En el mundo digital ocurre una especie de acorralamiento que cierra el cerco a través de una sociedad que todavía ve a estos productos como algo inofensivo. “Nada como el olor a Zucaritas cuando abres la caja. Y cuando las sirves... Ufff Grirriquísimas (sic)”, ruge el tigre Tony.
“Con la capacidad que tiene un ser humano de relacionarse con sus alimentos, está todo creado para arrinconar a las nuevas generaciones y ponerlas al servicio de marcas que destruyen cualquier forma de sutileza”, apunta Barruti.
Antes, dice la autora, un comercial de televisión tenía un alto costo para las compañías. En la actualidad, las empresas cuentan con departamentos dedicados a pensar en serie 15 videos por día para redes sociales y los viralizan a través de sus influenciadores. “Estos últimos son una pesadilla para las personas que queremos pensar en emitir otro tipo de mensaje”, cuenta la periodista nacida en Buenos Aires.
“Por muy poca plata una empresa, por medio de un ‘influencer’, tiene 100.000 seguidores.

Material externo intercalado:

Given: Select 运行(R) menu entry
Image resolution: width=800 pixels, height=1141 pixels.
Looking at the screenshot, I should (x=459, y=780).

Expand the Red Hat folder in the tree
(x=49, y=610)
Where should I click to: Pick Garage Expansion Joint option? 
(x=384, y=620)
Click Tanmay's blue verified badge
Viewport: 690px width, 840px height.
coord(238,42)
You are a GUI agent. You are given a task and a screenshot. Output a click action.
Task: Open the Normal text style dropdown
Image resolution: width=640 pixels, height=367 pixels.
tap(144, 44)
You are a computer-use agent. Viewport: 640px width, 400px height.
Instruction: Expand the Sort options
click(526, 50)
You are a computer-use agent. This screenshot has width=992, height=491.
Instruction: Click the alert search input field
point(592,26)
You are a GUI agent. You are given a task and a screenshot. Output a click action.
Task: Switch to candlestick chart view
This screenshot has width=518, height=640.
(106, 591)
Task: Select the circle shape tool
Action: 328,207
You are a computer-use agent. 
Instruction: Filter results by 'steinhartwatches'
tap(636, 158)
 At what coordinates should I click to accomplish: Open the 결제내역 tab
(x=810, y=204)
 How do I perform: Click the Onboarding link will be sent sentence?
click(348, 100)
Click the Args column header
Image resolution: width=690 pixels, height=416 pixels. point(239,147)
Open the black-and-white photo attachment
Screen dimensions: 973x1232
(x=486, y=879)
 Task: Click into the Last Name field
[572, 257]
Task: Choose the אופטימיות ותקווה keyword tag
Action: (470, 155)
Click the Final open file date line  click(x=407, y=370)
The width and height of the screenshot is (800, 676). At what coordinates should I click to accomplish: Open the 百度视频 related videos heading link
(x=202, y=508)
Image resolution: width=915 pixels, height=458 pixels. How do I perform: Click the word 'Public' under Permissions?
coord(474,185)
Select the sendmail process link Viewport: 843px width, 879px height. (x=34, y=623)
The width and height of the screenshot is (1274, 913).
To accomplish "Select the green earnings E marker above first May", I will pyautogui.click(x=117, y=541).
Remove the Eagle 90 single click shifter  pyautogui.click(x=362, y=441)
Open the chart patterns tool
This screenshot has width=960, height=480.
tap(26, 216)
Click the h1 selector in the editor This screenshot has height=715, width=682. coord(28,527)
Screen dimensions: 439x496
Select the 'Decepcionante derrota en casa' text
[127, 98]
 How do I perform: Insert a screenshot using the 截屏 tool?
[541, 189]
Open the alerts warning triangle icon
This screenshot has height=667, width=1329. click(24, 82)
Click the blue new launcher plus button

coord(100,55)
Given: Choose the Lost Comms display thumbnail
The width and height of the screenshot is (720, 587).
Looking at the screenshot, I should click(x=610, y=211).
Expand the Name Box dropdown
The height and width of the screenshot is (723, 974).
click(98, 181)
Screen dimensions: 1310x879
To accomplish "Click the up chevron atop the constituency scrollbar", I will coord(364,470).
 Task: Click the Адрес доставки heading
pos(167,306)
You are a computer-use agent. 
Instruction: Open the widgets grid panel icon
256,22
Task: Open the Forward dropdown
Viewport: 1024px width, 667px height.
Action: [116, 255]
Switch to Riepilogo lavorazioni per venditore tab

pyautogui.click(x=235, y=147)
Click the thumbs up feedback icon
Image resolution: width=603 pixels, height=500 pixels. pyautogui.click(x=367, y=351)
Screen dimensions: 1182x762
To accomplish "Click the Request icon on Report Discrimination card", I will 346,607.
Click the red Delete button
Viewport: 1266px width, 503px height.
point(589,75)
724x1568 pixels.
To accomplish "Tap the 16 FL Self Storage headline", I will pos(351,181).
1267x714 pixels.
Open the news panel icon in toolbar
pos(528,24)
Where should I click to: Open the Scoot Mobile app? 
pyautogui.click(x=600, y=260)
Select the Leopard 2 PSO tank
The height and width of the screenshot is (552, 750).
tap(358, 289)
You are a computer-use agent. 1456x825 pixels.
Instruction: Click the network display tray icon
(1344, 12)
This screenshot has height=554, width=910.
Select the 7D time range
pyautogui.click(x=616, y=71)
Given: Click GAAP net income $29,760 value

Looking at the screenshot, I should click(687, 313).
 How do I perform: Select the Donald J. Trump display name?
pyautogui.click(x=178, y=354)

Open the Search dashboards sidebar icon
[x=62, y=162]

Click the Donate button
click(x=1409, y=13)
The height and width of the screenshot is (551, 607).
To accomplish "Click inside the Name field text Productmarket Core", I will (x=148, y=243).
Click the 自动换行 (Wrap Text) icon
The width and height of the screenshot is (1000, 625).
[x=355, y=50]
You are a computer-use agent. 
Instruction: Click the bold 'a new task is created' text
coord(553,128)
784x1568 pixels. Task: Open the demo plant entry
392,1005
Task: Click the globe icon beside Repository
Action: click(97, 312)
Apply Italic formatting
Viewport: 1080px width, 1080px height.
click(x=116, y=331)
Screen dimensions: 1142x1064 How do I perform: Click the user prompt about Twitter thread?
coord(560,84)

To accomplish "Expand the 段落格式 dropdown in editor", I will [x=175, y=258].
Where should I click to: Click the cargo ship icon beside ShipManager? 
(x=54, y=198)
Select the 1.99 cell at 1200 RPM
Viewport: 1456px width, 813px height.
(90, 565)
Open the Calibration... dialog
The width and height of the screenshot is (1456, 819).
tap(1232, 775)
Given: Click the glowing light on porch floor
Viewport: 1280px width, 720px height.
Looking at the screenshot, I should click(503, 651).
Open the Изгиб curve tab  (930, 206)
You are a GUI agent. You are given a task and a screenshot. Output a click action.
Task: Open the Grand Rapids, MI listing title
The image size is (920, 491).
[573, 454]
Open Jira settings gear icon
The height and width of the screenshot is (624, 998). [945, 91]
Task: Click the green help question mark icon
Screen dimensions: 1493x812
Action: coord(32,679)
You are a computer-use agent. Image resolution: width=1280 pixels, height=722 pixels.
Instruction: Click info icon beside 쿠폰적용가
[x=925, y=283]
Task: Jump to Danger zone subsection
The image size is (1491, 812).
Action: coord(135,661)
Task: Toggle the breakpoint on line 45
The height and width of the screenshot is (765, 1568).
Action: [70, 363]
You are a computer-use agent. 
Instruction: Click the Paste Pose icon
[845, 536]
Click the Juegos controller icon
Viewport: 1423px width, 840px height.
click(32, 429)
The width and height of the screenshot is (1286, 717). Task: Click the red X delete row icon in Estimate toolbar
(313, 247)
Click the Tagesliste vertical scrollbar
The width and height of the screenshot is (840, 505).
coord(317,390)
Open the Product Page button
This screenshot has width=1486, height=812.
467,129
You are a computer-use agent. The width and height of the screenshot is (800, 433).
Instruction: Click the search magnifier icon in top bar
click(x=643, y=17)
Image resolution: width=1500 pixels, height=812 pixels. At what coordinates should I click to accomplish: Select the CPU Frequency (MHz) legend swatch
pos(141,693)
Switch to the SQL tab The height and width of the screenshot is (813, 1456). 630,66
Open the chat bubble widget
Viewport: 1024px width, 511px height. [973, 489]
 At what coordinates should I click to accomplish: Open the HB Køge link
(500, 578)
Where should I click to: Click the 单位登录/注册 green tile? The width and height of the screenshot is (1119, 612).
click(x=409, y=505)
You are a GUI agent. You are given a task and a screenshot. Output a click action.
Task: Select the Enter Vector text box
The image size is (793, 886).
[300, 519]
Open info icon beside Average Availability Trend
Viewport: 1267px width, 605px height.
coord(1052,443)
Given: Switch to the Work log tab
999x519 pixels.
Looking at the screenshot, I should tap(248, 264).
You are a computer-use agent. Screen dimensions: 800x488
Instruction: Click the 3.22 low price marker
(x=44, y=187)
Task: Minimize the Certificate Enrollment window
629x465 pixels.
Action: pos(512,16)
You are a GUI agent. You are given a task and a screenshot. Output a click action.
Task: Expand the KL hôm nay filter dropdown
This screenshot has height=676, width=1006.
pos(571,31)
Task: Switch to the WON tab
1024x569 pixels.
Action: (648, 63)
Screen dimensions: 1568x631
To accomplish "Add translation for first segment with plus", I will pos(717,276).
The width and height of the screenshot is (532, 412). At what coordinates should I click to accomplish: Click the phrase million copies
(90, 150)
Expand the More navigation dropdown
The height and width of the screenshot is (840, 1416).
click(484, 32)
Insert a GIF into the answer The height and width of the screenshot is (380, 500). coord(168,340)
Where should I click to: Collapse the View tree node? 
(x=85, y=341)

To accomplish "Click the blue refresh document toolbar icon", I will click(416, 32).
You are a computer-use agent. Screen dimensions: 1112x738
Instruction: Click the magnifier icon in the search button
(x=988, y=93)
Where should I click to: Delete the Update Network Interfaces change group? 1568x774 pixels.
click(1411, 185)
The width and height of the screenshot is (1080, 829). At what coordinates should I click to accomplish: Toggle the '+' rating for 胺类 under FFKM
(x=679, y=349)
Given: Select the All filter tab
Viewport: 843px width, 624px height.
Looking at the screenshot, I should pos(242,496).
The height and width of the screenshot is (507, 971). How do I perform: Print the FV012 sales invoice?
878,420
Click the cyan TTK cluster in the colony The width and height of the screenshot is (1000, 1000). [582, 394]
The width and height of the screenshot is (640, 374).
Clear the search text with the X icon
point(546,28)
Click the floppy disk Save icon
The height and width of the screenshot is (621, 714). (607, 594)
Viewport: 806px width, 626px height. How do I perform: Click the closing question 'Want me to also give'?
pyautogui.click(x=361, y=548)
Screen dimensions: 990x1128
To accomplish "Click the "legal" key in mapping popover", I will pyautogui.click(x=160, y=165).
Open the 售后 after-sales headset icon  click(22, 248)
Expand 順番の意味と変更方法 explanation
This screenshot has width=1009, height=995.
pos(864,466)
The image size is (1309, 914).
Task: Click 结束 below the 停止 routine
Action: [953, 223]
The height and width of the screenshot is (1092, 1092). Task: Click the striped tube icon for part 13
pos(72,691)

El personaje ‘postea’ una foto de su hijo con determinado yogurt y, milagrosamente, este producto pasa a ser algo de confianza para las personas que lo siguen. Forman una suerte de marketing de guerrilla”, expone Barruti.
La publicidad, que antes valía millones en televisión, hoy en día les habla a los niños desde los celulares o las “tablets”.
Para hacer frente al daño de los ultraprocesados en Latinoamérica, un equipo epidemiológico de la Universidad de Sao Paulo, Brasil, liderado por el profesor Carlos Monteiro, presentó una investigación que clasifica a los alimentos a partir de su procesamiento y advierte cuáles son los más nocivos.
A grandes rasgos, se trata de unos sellos frontales similares a los que aparecen en los paquetes de cigarrillos y dicen, por ejemplo,“¿Ojos amarillos? Puede ser cáncer de páncreas”.
“Es un sello que produce una advertencia clara para las personas. Le anticipa al consumidor: ‘no compre esto porque tiene alto contenido de azúcar, de sal, de grasas agregadas. El sello genera un efecto de impulso contrario al de la compra. Este tipo de advertencias son una política pública que adoptó Chile y Perú, y que aplicará Uruguay en 2020”.
La iniciativa del profesor Monteiro viene acompañada de retirar personajes ficticios -como el famoso elefante de Kellogg’s que, por coincidencia, bajó de peso en su última versión- en la publicidad dirigida a los menores.
Cabe destacar que, en los países donde se implementó esta política, los productos marcados con la advertencia de “ultraprocesados” no pueden ser vendidos en escuelas ni en entornos escolares. Los niños tampoco los pueden llevar en la lonchera.
En definitiva, concluye Barruti, “lo problemático de la alimentación no es que tengamos que empezar a ver cuántas proteínas tienen las cosas, el problema está en cómo identificamos fácilmente qué es un alimento y qué no lo es”.